Win and In(diana): Hoosiers beat Michigan, surely lock up NCAA bid
INDIANAPOLIS — A team manager, blinded with delirium, careened recklessly through the bowels of Gainbridge Fieldhouse, nearly taking out 2 different sets of media members who he likely never saw.
“How ’bout them Hoosiers?” he shouted.
How ’bout them, indeed.
For Indiana fans, Thursday afternoon’s stunning 74-69 win over Michigan was a moment 6 years in the making. It means the Hoosiers are almost certainly heading to the NCAA tournament for the first time since 2016.
Given that Indiana fan patience measures in dog years, that’s an eternity for this program.
“This is probably the biggest win for our program in such a long, long time,” correctly noted first-year coach Mike Woodson, who was able to evade most of the preceding pain while in the NBA.
For junior center Trayce Jackson-Davis, this is the first time he’s won a postseason game as a Hoosier.
“I’ve never played on Friday,” he noted.
Obviously, the cancelled pandemic postseason of 2020 is partially responsible. But the idea of a star Indiana University basketball player not winning a postseason game until his third season remains remarkably jarring for a program with this kind of lineage.

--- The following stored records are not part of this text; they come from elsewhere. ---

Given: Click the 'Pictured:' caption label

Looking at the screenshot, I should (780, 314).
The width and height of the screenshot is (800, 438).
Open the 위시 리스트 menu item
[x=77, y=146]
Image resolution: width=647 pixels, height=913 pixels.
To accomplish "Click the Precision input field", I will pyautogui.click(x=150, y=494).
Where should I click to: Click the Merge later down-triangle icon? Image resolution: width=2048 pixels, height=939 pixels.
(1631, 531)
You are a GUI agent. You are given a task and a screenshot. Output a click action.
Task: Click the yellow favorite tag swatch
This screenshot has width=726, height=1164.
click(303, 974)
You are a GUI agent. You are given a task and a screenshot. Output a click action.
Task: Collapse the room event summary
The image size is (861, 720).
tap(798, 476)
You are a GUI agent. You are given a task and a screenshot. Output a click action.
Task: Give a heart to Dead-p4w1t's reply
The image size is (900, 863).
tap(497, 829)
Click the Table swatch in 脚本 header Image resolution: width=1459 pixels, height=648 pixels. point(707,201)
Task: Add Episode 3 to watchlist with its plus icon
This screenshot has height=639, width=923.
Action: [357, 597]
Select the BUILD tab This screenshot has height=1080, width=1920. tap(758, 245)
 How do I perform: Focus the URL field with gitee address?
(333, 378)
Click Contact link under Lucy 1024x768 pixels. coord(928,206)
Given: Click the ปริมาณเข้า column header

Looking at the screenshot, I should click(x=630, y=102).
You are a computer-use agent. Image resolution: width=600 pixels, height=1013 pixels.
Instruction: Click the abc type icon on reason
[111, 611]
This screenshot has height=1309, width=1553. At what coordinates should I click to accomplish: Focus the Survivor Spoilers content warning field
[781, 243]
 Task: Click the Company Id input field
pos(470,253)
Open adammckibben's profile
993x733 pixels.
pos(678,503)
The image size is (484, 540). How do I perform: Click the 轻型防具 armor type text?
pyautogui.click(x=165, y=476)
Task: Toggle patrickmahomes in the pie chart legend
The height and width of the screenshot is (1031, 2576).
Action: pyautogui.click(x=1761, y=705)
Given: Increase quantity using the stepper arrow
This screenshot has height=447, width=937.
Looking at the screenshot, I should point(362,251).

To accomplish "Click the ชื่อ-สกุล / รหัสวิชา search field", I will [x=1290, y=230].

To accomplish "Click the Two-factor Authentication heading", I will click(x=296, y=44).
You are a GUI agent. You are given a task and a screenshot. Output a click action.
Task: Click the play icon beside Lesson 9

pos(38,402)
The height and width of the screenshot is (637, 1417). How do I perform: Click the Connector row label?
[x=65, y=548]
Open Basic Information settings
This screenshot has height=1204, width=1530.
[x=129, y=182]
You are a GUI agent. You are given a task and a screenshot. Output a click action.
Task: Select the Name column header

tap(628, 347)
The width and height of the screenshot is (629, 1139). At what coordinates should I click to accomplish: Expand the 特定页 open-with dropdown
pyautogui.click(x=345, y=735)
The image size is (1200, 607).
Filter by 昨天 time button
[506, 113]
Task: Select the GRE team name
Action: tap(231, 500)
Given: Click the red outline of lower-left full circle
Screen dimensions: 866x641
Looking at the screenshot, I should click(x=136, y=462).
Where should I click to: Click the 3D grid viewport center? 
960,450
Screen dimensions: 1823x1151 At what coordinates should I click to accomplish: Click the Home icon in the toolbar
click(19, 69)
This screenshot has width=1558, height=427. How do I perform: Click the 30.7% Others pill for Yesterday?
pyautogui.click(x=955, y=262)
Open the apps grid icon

Indiana hasn’t even made the Elite 8 of the Big Ten tournament since 2017.
For the first 30 minutes of Thursday’s game against the Wolverines, it looked like Jackson-Davis was about to wrap up another year without tasting postseason success.
Michigan came into this game with 9 straight wins over Indiana. That streak included an 80-62 blowout in Bloomington that was IU’s worst performance of the season.
Michigan’s offense has been a riddle the Hoosiers haven’t been able to solve. And that remained true well into their first-round matchup. The Wolverines shot 43.8% from the field in the first half, and built up a 60-43 lead with 11 minutes remaining.
Indiana seemed destined to sleepwalk its way to an NIT bid.
And then the Hoosiers made like Rip Van Winkle, awaking from a 6-year slumber with a jolt.
A defensive clinic
From the moment Eli Brooks made a layup to put the Wolverines up 17 with 12:52 to play, 11 minutes and 10 seconds elapsed before Michigan made another field goal.
That’s nearly a full quarter of an NBA game.
This was no mere case of Michigan going ice cold, either. Of the 13 consecutive shots missed by the Wolverines, no more than 3 or 4 were quality looks. There was a Hoosier hand hovering over every Michigan shooter’s eyeballs or swiping the ball away.
“They just came out being more physical than us,” said Michigan point guard DeVante Jones. “They brought more energy, more effort in the second half.”
That energy carried off the floor. A good 95% of the fans at Gainbridge Fieldhouse were wearing red, but the first half felt like it was played at a side gym of an AAU tournament. With each Hoosier stop, the place came to life in a way this venue hasn’t felt in years.
“That was huge for us,” said Trayce Jackson-Davis, who scored 19 of his 24 points in the second half.
By the time the rally was over and Indiana’s fight song played, the Hoosiers closed the thing out with a 28-9 run.
Michigan finished the game making just 2 of its final 17 shots — 11.7% shooting.
The only question is whether that’s already enough for this Indiana team to go dancing.
The work should be done for Indiana
With a loss, Indiana was done. Woodson himself was aware this was probably the case, even if he isn’t versed in the ways of bracketology thanks to his time in the NBA.
“This game was huge for this program,” Woodson said. “We lose today, and I don’t know what the committee is going to say or do about Indiana University basketball.”
The Hoosiers are now going to force the committee to do the right thing — especially with other bubble teams faltering during conference tournament week. Michigan should feel a heck of a lot more uncomfortable than Indiana right now, though the Wolverines have probably done enough to reach the First Four.
Of course, Indiana can make all of this academic by beating top-seeded Illinois in the quarterfinals. At that point, there’s no quantifiable way the committee can leave the Hoosiers out.
A win against Illinois is obviously a tall task. The Fighting Illini beat the Hoosiers by 17 at Assembly Hall last month.
But as these Hoosiers showed on Thursday, a 17-point deficit isn’t such a big deal to overcome.